What is being asked: Answer with a bare number: the count of lines in the records below that have the word "computer".

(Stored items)
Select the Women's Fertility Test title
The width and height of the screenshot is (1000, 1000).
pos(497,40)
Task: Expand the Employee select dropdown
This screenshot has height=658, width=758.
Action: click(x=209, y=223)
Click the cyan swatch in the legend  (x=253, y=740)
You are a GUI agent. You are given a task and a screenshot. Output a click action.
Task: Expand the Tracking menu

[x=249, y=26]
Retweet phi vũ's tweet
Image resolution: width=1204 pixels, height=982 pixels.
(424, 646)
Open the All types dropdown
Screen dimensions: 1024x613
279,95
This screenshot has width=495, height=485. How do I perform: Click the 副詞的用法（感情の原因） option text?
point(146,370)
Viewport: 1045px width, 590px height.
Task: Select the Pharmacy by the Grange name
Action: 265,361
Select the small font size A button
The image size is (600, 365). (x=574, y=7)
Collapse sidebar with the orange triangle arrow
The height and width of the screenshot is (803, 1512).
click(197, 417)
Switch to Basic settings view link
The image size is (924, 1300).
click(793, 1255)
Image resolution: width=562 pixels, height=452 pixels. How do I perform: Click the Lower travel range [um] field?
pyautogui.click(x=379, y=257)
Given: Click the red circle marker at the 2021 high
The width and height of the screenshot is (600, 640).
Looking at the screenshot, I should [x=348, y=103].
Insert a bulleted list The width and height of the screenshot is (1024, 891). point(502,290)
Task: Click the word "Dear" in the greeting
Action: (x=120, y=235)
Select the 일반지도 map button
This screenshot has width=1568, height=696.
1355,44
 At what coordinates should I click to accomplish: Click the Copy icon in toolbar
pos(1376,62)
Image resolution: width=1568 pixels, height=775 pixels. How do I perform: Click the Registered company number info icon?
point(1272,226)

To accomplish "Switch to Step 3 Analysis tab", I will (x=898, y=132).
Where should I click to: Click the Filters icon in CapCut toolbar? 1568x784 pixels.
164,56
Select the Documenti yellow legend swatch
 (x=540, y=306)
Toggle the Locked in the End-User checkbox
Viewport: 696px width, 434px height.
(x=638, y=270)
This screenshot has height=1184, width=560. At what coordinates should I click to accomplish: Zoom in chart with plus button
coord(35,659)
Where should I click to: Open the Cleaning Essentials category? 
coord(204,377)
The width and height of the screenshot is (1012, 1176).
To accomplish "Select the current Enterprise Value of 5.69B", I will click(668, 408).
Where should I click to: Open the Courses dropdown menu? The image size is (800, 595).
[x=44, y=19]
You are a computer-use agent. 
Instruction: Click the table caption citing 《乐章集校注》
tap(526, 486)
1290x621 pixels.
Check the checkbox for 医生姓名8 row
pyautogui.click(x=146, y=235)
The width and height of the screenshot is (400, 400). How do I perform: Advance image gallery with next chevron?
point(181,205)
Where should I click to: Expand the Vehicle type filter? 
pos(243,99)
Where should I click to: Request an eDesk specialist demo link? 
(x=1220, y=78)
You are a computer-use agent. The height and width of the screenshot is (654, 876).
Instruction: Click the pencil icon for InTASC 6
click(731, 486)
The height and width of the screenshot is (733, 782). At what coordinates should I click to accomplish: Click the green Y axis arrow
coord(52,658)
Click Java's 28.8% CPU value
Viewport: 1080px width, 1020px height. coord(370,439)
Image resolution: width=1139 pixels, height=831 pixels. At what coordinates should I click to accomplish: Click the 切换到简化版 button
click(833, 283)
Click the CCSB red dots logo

Solution: 2